• [Information given]
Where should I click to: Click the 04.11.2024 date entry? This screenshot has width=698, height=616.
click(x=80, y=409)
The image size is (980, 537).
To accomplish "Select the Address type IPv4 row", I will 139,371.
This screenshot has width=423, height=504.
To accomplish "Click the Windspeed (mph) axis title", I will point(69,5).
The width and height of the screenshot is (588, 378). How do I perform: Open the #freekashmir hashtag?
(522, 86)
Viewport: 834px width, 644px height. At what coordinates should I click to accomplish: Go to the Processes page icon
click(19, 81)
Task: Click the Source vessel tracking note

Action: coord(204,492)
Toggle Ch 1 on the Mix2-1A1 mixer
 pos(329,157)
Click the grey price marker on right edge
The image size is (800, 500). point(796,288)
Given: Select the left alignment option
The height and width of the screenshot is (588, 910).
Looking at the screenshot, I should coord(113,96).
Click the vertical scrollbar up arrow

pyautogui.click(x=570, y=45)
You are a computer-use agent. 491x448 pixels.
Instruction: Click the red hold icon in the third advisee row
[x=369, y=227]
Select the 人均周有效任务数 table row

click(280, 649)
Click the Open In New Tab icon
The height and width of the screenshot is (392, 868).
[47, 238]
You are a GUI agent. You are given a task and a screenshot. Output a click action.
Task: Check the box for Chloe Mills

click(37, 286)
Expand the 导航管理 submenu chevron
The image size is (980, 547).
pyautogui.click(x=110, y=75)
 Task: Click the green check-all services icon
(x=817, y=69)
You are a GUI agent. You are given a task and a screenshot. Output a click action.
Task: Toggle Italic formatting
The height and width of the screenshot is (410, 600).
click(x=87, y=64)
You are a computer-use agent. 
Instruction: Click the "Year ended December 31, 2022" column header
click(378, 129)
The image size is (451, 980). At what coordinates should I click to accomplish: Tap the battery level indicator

• [Required work]
A single number is required: the count of lines in the data above that include the string "will".

• [Solution to this problem]
2